Variety critic Daniel Kimmel identified a thread running through Neil LaBute’s work: “He is a misanthrope who assumes that only callous people who use and abuse others can survive.” Fat Pig, now receiving a satisfying production at the Hudson under Alexis Jacknow’s fine direction, is so true to what people really think that it could not be called “callous,” only honest and incredibly revealing.

Jonathan Bray and Deidra Edwards in Neil LaBute’s FAT PIG at the Hudson Theater.
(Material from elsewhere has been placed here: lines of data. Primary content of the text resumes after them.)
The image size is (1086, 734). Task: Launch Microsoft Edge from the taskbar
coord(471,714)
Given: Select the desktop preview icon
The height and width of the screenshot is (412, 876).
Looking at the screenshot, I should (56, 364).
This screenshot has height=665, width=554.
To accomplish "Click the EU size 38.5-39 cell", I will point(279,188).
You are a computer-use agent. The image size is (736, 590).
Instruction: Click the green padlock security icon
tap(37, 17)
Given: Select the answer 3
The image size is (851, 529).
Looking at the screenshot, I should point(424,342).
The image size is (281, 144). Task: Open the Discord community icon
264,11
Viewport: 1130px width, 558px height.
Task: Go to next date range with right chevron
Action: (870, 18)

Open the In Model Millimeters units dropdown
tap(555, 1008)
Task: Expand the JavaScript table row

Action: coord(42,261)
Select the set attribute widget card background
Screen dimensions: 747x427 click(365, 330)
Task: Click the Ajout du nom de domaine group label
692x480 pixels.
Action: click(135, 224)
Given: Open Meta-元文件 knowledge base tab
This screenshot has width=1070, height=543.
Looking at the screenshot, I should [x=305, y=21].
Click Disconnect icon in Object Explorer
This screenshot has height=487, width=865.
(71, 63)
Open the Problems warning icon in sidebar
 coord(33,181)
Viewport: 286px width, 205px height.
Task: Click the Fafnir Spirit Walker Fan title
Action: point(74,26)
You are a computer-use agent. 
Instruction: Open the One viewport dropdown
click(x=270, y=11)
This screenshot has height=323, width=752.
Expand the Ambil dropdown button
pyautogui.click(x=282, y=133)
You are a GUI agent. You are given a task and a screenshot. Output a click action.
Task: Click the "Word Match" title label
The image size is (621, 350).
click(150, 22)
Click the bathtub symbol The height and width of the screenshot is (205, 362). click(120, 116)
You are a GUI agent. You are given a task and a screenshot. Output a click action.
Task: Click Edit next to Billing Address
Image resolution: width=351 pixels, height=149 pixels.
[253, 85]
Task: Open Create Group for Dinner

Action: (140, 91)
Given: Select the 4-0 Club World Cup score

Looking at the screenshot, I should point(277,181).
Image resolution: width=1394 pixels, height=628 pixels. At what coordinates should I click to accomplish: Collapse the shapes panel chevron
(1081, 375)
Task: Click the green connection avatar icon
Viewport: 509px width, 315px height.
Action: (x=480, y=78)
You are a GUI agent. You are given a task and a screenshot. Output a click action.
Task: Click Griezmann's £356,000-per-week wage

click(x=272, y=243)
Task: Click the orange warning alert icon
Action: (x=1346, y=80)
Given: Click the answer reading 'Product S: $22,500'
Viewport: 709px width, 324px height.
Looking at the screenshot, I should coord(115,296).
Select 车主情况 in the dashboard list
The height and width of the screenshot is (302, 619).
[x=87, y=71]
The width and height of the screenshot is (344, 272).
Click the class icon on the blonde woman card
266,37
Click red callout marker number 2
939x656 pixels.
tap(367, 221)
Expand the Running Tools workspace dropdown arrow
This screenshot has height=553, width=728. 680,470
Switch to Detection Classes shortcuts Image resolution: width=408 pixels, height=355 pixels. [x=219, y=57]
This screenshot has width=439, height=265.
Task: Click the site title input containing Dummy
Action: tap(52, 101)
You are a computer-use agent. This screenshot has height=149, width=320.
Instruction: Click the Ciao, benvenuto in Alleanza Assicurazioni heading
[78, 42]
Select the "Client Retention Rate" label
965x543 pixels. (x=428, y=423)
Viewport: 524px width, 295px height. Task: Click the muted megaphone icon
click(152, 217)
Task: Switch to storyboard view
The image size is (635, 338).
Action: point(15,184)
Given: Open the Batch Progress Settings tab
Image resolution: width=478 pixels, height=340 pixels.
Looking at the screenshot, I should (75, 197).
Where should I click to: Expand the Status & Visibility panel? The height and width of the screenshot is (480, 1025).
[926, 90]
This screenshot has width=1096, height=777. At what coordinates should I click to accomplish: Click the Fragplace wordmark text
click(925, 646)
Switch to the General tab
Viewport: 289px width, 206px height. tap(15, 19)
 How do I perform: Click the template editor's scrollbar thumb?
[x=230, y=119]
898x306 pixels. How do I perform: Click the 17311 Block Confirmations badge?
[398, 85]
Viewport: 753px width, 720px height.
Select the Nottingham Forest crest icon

This marvelous play, which features new material never before seen in Los Angeles, astutely reflects on America’s fixation on beauty and success and what most people will sacrifice in order to “fit in.” LaBute’s style is language-oriented, terse, rhythmic, and colloquial, bearing a similarity to one of his favorite playwrights, David Mamet. He displays clear insights into gender relations, political correctness, and the masculine search for identity. The playwright himself calls his 2004 work a “study in weakness—particularly the weakness of this man (Tom) who falls in love with someone, and then doesn’t have the backbone, the spine to live up to those convictions.”

Kirsten Kollender and Jonathan Bray in Neil LaBute’s FAT PIG at the Hudson Theater.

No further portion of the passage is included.